### Exercise details
Scan the records below for the line containing "The width and height of the screenshot is (1000, 563)." and the line containing "The image size is (1276, 952).". Copy both, plus every line between, exactly.
+-------+
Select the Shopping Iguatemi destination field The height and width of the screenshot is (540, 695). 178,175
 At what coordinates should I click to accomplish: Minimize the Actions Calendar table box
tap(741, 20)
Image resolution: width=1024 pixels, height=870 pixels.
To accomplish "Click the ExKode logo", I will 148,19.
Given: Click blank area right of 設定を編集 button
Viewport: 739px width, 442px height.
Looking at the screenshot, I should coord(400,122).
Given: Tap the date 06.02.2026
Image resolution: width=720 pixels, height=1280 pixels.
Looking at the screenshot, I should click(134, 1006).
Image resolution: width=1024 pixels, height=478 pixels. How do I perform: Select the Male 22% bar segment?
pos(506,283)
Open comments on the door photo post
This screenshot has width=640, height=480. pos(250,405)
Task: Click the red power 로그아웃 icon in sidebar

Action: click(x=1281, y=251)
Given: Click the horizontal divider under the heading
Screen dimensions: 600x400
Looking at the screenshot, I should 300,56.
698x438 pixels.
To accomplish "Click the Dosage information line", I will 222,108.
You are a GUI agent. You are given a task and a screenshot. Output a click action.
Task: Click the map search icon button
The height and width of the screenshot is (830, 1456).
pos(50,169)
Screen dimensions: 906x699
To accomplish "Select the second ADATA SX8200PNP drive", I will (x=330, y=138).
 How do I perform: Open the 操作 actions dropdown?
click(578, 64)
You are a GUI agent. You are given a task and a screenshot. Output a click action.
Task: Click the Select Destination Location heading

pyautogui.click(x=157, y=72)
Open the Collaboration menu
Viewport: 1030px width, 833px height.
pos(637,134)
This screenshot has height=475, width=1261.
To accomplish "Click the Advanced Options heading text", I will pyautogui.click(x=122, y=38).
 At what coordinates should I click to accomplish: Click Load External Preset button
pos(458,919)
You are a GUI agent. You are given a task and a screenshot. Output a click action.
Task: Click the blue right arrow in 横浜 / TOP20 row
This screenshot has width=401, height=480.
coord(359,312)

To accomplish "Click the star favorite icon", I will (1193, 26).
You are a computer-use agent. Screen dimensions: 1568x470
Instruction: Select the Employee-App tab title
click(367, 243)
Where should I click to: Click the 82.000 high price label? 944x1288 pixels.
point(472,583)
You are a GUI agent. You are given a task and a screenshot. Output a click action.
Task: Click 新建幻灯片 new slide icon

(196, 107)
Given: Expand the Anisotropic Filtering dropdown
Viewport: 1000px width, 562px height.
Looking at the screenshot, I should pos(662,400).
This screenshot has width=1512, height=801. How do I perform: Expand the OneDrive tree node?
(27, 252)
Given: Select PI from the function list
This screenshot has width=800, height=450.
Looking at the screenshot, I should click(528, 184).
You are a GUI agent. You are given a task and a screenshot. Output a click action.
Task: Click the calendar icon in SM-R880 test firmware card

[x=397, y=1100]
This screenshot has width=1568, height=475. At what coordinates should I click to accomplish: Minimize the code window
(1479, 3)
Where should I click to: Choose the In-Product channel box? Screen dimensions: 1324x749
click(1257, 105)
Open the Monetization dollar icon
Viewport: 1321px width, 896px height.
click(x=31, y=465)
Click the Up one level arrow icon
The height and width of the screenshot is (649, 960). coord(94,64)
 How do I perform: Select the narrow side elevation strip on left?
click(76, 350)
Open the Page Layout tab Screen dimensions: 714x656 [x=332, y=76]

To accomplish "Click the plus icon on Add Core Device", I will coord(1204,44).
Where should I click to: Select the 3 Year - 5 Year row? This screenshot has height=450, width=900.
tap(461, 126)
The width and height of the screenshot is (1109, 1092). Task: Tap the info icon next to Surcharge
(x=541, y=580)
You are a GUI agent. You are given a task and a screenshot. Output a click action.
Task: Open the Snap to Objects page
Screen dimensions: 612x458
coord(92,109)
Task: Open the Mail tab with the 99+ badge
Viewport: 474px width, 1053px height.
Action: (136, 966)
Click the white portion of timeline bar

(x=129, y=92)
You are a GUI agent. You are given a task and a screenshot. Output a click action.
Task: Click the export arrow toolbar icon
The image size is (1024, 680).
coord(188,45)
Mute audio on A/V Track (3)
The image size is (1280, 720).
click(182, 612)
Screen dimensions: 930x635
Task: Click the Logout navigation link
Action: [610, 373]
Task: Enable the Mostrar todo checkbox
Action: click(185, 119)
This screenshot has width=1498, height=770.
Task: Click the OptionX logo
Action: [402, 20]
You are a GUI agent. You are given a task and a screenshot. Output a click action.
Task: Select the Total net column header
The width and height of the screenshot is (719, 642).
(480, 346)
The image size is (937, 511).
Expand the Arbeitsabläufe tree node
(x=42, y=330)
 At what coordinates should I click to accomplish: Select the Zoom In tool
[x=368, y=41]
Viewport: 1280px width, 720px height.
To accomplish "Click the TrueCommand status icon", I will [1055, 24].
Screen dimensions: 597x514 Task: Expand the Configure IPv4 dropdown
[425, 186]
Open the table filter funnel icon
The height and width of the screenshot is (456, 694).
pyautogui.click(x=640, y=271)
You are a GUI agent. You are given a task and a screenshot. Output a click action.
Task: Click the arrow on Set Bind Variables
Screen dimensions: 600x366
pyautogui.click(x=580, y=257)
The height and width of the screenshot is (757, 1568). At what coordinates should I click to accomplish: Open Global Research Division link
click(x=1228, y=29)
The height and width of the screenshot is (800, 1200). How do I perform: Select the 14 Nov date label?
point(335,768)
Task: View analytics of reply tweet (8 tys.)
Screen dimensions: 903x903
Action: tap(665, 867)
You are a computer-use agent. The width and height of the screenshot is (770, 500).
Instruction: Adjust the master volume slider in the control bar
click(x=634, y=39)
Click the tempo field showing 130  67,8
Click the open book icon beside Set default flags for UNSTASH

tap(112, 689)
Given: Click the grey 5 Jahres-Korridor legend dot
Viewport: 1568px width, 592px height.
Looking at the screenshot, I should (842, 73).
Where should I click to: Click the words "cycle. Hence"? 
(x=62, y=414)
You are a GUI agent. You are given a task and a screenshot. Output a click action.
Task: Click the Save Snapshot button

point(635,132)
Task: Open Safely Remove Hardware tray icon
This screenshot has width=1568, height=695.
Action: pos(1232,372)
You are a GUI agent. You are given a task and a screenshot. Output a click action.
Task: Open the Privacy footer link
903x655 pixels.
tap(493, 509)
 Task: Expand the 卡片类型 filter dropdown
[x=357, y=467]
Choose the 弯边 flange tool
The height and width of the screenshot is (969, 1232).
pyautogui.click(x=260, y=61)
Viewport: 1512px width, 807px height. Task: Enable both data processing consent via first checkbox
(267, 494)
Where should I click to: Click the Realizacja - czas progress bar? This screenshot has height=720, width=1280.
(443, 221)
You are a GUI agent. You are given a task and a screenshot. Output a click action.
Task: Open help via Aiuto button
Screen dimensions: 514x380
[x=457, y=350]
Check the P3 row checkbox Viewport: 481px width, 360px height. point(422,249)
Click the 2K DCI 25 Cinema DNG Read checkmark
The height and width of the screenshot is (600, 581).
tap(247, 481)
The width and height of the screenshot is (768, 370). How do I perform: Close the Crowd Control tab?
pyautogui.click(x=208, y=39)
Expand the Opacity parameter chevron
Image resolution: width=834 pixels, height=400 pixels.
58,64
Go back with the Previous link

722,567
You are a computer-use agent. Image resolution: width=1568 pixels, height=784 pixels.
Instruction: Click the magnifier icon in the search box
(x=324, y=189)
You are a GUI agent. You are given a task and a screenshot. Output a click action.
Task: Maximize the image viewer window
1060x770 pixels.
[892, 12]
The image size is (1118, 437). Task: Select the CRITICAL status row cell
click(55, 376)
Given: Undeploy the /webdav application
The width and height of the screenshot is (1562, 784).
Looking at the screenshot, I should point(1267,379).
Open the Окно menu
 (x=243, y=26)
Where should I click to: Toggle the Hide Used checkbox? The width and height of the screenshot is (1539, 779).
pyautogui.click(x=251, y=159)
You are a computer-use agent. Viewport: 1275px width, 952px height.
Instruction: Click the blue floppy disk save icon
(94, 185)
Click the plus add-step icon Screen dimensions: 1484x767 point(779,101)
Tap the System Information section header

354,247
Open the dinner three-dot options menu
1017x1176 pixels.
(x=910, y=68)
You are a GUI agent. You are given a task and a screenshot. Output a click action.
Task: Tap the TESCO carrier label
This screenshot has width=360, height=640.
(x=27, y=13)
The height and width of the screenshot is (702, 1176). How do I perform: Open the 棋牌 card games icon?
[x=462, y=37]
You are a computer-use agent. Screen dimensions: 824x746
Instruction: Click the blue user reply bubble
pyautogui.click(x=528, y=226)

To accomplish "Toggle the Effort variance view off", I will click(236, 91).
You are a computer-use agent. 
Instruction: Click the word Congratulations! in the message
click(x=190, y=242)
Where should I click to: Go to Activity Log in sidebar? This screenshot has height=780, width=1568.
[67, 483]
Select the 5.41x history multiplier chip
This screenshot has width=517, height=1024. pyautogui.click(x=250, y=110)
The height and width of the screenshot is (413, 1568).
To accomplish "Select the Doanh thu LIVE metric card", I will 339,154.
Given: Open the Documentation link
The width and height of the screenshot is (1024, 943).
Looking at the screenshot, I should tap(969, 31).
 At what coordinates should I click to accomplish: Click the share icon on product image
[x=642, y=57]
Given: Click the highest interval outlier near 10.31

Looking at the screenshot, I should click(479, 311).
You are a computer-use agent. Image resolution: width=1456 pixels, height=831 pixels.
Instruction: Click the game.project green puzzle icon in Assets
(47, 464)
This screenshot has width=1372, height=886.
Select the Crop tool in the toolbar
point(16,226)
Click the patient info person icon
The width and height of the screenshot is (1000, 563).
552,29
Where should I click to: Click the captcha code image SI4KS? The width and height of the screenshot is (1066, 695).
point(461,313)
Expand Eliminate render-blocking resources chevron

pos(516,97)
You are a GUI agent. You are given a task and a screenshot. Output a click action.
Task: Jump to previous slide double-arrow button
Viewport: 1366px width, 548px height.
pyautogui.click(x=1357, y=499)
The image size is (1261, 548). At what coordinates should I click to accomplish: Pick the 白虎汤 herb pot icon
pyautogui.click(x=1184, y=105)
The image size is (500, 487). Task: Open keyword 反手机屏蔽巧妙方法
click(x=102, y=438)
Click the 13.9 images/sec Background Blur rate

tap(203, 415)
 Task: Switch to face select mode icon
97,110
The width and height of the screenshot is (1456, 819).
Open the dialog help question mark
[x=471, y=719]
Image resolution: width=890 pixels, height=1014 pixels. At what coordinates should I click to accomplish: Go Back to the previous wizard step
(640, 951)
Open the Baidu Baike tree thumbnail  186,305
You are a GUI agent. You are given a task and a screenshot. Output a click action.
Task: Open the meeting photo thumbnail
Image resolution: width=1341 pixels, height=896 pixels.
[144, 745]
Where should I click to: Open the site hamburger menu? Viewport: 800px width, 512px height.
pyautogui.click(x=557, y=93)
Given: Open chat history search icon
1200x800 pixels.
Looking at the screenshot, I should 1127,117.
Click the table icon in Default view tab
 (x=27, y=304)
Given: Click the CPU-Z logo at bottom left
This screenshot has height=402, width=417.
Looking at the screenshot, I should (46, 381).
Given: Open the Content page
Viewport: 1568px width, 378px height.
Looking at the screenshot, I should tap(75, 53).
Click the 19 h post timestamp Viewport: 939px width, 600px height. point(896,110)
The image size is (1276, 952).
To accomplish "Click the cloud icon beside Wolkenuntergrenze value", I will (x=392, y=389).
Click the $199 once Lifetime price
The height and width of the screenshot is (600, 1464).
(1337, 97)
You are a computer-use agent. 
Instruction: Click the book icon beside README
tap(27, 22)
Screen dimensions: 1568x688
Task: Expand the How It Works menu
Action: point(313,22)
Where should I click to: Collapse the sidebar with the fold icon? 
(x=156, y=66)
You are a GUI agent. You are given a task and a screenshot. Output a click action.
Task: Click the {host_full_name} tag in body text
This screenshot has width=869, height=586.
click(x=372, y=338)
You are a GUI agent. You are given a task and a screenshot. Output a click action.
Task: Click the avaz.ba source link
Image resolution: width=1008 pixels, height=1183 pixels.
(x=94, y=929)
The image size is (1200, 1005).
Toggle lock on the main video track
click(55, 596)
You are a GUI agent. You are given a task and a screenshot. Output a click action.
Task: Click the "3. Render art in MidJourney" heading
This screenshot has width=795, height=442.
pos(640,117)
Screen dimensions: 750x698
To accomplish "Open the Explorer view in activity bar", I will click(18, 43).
+-------+
### Problem solution
The width and height of the screenshot is (1000, 563).
552,29
Where should I click to: Click the captcha code image SI4KS? The width and height of the screenshot is (1066, 695).
point(461,313)
Expand Eliminate render-blocking resources chevron

pos(516,97)
You are a GUI agent. You are given a task and a screenshot. Output a click action.
Task: Jump to previous slide double-arrow button
Viewport: 1366px width, 548px height.
pyautogui.click(x=1357, y=499)
The image size is (1261, 548). At what coordinates should I click to accomplish: Pick the 白虎汤 herb pot icon
pyautogui.click(x=1184, y=105)
The image size is (500, 487). Task: Open keyword 反手机屏蔽巧妙方法
click(x=102, y=438)
Click the 13.9 images/sec Background Blur rate

tap(203, 415)
 Task: Switch to face select mode icon
97,110
The width and height of the screenshot is (1456, 819).
Open the dialog help question mark
[x=471, y=719]
Image resolution: width=890 pixels, height=1014 pixels. At what coordinates should I click to accomplish: Go Back to the previous wizard step
(640, 951)
Open the Baidu Baike tree thumbnail  186,305
You are a GUI agent. You are given a task and a screenshot. Output a click action.
Task: Open the meeting photo thumbnail
Image resolution: width=1341 pixels, height=896 pixels.
[144, 745]
Where should I click to: Open the site hamburger menu? Viewport: 800px width, 512px height.
pyautogui.click(x=557, y=93)
Given: Open chat history search icon
1200x800 pixels.
Looking at the screenshot, I should 1127,117.
Click the table icon in Default view tab
 (x=27, y=304)
Given: Click the CPU-Z logo at bottom left
This screenshot has height=402, width=417.
Looking at the screenshot, I should (46, 381).
Given: Open the Content page
Viewport: 1568px width, 378px height.
Looking at the screenshot, I should tap(75, 53).
Click the 19 h post timestamp Viewport: 939px width, 600px height. point(896,110)
The image size is (1276, 952).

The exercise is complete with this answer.